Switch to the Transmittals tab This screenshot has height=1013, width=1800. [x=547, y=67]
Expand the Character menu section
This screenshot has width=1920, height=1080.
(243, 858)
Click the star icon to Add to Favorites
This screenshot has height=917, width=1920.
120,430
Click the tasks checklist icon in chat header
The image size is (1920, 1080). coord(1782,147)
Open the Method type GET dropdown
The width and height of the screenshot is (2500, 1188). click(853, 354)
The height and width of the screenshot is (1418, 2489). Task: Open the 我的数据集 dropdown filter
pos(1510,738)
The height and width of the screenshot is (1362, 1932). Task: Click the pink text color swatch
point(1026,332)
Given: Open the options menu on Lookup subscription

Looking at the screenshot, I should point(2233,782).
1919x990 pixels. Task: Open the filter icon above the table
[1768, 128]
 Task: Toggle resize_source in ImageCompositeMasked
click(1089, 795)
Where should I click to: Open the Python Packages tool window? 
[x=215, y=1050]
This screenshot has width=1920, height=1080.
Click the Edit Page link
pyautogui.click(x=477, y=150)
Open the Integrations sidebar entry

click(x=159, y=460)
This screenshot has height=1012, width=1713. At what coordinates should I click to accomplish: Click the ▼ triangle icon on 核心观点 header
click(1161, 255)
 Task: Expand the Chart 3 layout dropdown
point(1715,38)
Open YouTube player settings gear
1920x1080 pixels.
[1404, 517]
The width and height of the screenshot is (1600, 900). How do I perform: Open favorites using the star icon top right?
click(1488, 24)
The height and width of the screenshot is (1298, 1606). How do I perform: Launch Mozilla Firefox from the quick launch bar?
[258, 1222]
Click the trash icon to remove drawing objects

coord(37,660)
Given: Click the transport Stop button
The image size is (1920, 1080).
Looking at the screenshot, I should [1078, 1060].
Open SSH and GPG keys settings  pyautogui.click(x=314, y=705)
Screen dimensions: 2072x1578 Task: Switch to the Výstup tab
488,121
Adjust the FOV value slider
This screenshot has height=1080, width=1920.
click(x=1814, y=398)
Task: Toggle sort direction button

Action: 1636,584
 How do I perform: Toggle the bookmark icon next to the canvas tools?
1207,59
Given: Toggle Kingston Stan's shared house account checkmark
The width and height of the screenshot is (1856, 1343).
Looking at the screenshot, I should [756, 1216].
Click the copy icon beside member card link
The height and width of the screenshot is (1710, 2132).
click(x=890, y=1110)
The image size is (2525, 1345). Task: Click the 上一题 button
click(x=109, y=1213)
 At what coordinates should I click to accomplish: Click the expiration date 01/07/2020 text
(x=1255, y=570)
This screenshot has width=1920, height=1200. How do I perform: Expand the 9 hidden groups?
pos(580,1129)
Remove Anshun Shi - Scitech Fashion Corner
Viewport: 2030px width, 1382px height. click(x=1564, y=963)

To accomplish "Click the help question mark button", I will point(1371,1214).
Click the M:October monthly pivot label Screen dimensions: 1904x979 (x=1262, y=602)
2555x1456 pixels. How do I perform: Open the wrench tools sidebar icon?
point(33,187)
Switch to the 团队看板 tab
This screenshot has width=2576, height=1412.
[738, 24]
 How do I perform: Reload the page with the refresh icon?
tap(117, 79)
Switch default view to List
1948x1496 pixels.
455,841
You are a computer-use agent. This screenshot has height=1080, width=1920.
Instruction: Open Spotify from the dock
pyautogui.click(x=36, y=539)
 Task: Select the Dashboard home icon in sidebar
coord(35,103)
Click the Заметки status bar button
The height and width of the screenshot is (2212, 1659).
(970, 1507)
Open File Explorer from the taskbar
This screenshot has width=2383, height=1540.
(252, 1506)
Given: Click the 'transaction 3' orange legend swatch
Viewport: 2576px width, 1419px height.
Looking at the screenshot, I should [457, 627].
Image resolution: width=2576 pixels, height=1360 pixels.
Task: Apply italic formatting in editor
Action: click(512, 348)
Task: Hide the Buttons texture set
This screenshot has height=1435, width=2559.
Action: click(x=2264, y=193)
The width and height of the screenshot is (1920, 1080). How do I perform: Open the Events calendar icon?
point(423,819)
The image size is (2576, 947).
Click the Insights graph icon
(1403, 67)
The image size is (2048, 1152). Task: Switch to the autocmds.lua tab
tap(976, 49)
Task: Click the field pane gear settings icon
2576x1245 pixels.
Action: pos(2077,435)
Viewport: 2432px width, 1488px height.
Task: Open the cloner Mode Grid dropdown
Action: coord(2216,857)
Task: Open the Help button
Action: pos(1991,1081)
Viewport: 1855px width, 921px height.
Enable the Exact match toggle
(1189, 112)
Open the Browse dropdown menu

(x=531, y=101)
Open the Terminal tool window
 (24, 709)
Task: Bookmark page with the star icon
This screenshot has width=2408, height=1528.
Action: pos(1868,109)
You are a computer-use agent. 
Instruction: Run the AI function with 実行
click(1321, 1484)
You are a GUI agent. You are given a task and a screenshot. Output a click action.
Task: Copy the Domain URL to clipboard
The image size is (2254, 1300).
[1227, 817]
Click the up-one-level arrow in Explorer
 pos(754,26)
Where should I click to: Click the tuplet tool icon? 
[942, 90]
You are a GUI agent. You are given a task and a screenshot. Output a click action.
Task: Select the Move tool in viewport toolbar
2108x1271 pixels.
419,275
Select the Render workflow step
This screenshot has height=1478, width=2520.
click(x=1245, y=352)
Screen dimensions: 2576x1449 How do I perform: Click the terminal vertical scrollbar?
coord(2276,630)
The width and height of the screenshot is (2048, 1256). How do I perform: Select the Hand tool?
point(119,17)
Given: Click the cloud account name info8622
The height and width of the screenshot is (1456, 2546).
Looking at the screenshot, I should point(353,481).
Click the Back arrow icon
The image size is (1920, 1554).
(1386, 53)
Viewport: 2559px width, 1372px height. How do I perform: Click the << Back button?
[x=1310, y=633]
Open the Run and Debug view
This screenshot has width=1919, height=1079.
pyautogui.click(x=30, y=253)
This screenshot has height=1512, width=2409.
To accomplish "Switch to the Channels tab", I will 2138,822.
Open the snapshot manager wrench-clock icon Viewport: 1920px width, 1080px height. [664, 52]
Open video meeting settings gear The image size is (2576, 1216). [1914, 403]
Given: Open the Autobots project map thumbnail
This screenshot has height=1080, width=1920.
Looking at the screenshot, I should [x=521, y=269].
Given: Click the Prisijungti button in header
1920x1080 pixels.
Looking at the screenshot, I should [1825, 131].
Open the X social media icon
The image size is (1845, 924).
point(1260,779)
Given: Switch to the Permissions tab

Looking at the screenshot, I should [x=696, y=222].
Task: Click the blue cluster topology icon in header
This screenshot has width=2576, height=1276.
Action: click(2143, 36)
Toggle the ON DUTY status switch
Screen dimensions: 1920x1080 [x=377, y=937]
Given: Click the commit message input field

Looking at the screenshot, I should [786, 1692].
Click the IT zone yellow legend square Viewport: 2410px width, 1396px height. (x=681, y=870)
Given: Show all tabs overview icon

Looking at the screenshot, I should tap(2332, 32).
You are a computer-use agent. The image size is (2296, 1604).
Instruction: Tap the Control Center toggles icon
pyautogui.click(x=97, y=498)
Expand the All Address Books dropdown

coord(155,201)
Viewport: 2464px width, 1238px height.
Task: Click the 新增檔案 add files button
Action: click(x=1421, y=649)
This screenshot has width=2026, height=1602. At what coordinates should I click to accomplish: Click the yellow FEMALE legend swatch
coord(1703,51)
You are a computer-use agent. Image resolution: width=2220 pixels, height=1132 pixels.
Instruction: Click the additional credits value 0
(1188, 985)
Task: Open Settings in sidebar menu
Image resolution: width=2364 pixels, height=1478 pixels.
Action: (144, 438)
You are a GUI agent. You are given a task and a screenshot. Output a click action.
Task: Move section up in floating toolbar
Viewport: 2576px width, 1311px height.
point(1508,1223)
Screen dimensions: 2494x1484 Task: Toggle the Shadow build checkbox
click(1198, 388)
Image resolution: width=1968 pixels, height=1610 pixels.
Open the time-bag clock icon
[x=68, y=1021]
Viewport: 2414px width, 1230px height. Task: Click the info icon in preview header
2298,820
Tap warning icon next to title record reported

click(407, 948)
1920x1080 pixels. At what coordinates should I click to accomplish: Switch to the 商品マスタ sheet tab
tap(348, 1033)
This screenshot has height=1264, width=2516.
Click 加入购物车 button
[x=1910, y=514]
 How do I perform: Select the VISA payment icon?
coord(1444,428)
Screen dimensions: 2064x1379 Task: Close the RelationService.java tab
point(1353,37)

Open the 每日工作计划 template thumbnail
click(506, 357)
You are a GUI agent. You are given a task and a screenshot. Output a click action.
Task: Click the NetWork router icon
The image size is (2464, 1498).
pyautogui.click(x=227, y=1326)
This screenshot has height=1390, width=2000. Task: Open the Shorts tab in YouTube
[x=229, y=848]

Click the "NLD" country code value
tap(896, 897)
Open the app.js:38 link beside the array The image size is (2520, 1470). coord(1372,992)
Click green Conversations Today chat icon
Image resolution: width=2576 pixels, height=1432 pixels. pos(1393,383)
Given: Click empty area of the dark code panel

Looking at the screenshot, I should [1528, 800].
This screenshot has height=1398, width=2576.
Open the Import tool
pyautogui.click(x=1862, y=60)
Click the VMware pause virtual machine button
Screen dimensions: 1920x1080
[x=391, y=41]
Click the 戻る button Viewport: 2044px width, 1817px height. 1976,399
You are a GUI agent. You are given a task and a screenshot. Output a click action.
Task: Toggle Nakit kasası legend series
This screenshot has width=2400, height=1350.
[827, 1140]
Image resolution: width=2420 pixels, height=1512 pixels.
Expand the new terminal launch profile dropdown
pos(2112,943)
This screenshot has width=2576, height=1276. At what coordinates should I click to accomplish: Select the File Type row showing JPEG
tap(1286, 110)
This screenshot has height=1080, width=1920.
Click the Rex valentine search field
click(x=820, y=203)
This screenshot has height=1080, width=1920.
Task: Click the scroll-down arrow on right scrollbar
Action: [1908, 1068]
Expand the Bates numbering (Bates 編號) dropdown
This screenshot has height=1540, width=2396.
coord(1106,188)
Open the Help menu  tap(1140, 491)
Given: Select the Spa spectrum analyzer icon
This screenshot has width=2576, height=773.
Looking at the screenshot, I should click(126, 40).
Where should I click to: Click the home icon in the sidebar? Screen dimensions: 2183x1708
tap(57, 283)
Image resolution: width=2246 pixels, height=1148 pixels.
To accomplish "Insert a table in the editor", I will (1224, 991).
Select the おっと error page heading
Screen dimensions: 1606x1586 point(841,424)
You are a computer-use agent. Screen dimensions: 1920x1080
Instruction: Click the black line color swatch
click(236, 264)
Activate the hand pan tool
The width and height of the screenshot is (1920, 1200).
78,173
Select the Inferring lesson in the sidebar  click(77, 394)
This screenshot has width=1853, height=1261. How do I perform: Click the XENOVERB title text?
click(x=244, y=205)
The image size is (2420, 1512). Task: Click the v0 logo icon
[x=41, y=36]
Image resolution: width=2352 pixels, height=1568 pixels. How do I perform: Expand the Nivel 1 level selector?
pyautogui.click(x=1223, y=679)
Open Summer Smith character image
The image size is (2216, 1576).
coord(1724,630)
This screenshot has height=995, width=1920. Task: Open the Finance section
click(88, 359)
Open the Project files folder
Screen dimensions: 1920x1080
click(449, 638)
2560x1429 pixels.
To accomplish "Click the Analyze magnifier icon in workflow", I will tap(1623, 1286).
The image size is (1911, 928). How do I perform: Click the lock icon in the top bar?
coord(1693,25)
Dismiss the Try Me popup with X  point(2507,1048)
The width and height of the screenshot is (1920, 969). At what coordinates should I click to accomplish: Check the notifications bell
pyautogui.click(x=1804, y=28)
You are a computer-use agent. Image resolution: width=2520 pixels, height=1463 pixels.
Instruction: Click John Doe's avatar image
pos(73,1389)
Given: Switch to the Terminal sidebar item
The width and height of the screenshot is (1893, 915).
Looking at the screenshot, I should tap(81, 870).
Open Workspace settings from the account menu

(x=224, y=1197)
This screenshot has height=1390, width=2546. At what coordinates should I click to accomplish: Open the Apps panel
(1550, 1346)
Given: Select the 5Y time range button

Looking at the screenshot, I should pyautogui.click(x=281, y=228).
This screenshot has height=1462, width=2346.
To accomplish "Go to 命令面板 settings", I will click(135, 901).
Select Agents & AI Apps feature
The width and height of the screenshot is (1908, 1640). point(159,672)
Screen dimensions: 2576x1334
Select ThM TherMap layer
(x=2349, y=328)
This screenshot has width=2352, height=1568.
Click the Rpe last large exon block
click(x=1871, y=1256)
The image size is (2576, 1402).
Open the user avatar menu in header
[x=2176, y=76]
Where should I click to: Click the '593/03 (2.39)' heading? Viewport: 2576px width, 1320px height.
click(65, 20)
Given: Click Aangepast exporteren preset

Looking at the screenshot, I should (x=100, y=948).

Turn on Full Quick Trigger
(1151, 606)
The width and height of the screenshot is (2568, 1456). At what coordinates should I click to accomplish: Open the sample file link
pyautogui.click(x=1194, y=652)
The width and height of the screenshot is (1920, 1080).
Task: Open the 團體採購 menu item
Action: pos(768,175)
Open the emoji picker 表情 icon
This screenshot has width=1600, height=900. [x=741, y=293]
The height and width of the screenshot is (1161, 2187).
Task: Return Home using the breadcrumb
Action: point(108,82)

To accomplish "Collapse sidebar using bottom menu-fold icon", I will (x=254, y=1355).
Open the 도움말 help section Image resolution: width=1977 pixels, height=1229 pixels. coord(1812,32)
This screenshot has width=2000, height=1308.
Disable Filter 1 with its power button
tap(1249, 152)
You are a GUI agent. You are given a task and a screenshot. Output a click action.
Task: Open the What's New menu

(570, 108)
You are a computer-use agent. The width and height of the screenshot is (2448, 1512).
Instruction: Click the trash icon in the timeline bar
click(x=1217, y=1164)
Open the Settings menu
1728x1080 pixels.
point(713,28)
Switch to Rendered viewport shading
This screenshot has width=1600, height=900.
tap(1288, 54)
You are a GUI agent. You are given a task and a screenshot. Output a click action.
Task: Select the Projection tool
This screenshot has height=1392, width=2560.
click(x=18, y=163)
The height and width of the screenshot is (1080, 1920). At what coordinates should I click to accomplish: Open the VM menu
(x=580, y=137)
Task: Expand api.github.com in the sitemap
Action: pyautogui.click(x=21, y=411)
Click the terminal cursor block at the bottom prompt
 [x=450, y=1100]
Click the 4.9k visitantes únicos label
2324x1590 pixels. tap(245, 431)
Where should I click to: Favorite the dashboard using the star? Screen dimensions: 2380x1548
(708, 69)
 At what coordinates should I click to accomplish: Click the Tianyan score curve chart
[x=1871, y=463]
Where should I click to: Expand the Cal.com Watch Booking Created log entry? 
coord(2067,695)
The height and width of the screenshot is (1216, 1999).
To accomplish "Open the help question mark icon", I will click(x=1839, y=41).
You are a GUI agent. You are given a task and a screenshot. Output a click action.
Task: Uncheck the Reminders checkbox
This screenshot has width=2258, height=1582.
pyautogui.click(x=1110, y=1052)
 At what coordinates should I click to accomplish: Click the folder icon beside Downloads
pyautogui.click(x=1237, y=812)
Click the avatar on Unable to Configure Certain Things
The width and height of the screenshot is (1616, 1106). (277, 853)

......

**Task instructions:**
Copy out each line of the data that holds the string "toolbar".

**Completed exercise:**
Task: Select the Move tool in viewport toolbar
Task: Move section up in floating toolbar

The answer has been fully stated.